## Tarefa
Reproduza na íntegra, sem nenhuma alteração, a notícia sobre o parecer referente à Comissão Memória e Verdade da UFSC.

## Trecho do texto
━━━━━━━━

Conselho Universitário analisa parecer sobre trabalho da Comissão Memória e Verdade da UFSC

29/04/2025 20:50

A sessão foi aberta ao público e direcionada ao Auditório da Reitoria. Foto: Agecom/UFSC

O Conselho Universitário (CUn) da Universidade Federal de Santa Catarina (UFSC) analisou, em sessão realizada na tarde desta terça-feira, 29 de abril, parecer referente ao trabalho da Comissão Memória e Verdade (CMV) da instituição. Criada em 2014, a CMV foi instituída com o objetivo de investigar violações de direitos humanos ocorridas na UFSC durante a ditadura civil-militar (1964-1985). O referido parecer foi elaborado pelo conselheiro Ubirajara Franco Moreno e, devido à relevância dos temas tratados, a reunião foi transferida da Sala dos Conselhos para o Auditório da Reitoria, após decisão coletiva de torná-la aberta ao público.

O documento foi embasado por dois processos: (23080.018179/2024-90) um relativo ao encaminhamento das recomendações da CMV, e outro (23080.000600/2023-25) que trata de um pedido de impugnação do Relatório Final da Comissão, o qual foi apresentado pela advogada Heloísa Blasi Rodrigues, em nome da família do ex-reitor João David Ferreira Lima. Neste caso específico, adianta-se que o relator manifestou-se pelo não acolhimento da impugnação.

Advogada Heloísa Blasi Rodrigues falou sobre o processo na sessão. Foto: Agecom/UFSC

A impugnação alegava que o relatório violava os princípios constitucionais do contraditório e da ampla defesa, apontando, entre outros itens, acusações de corrupção, generalizações sobre a atuação do ex-reitor e críticas à compra de um imóvel pela UFSC. Apesar de ter sido reconhecida a legitimidade do pedido como exercício de direito constitucional, o parecer reiterou que o Relatório Final da CMV não configura ato administrativo passível de impugnação, dado seu caráter exclusivamente histórico e memorialístico.

━━━━━━━━

## Conteúdo das entradas
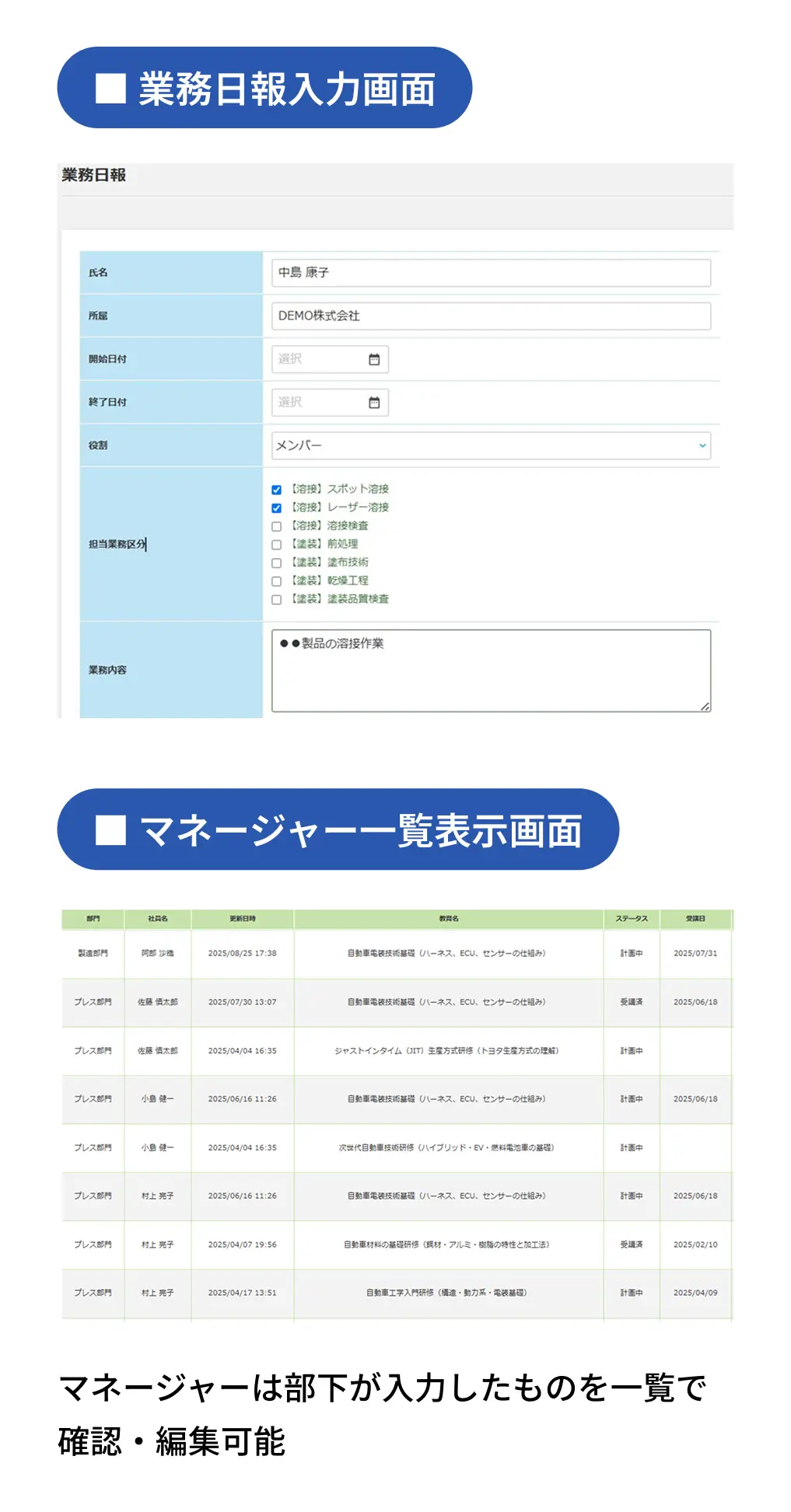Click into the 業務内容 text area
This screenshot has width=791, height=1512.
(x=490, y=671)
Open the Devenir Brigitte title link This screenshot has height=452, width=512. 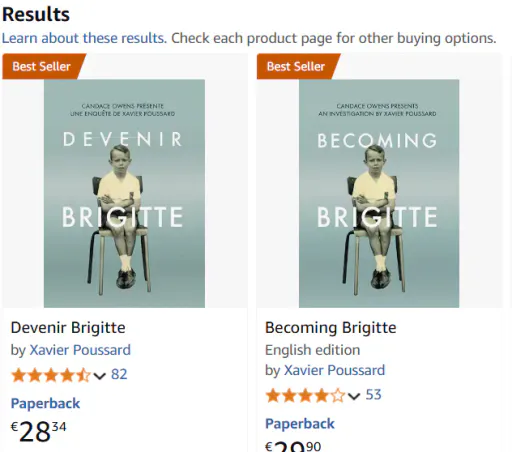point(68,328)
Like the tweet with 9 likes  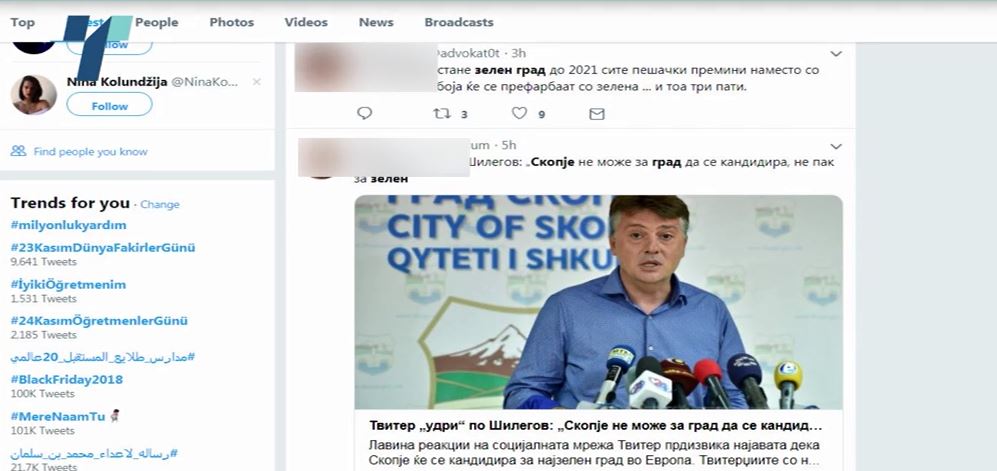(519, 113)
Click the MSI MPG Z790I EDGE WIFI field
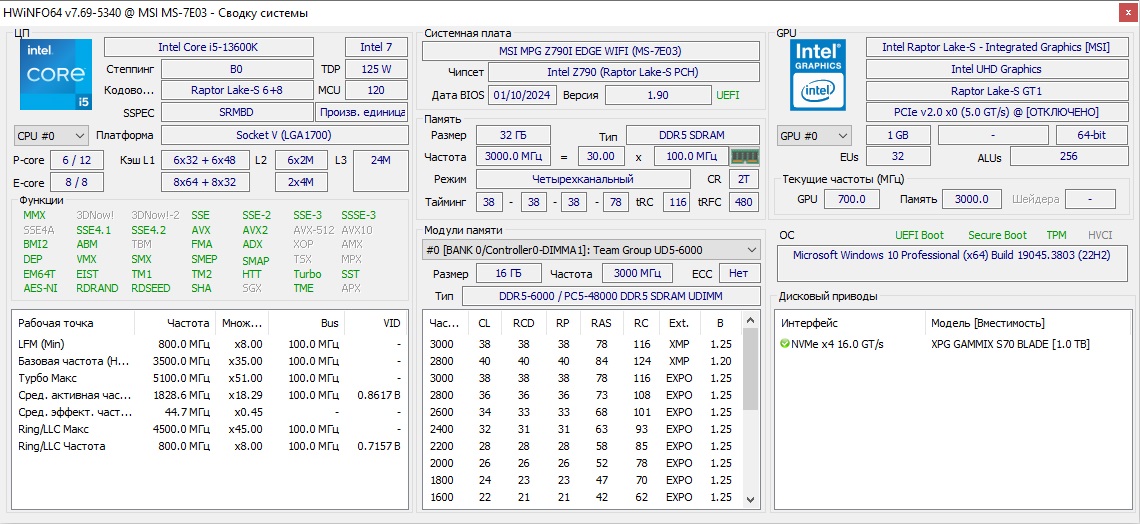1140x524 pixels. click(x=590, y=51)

━━━━━━━━

## Resolução
Conselho Universitário analisa parecer sobre trabalho da Comissão Memória e Verdade da UFSC

29/04/2025 20:50

A sessão foi aberta ao público e direcionada ao Auditório da Reitoria. Foto: Agecom/UFSC

O Conselho Universitário (CUn) da Universidade Federal de Santa Catarina (UFSC) analisou, em sessão realizada na tarde desta terça-feira, 29 de abril, parecer referente ao trabalho da Comissão Memória e Verdade (CMV) da instituição. Criada em 2014, a CMV foi instituída com o objetivo de investigar violações de direitos humanos ocorridas na UFSC durante a ditadura civil-militar (1964-1985). O referido parecer foi elaborado pelo conselheiro Ubirajara Franco Moreno e, devido à relevância dos temas tratados, a reunião foi transferida da Sala dos Conselhos para o Auditório da Reitoria, após decisão coletiva de torná-la aberta ao público.

O documento foi embasado por dois processos: (23080.018179/2024-90) um relativo ao encaminhamento das recomendações da CMV, e outro (23080.000600/2023-25) que trata de um pedido de impugnação do Relatório Final da Comissão, o qual foi apresentado pela advogada Heloísa Blasi Rodrigues, em nome da família do ex-reitor João David Ferreira Lima. Neste caso específico, adianta-se que o relator manifestou-se pelo não acolhimento da impugnação.

Advogada Heloísa Blasi Rodrigues falou sobre o processo na sessão. Foto: Agecom/UFSC

A impugnação alegava que o relatório violava os princípios constitucionais do contraditório e da ampla defesa, apontando, entre outros itens, acusações de corrupção, generalizações sobre a atuação do ex-reitor e críticas à compra de um imóvel pela UFSC. Apesar de ter sido reconhecida a legitimidade do pedido como exercício de direito constitucional, o parecer reiterou que o Relatório Final da CMV não configura ato administrativo passível de impugnação, dado seu caráter exclusivamente histórico e memorialístico.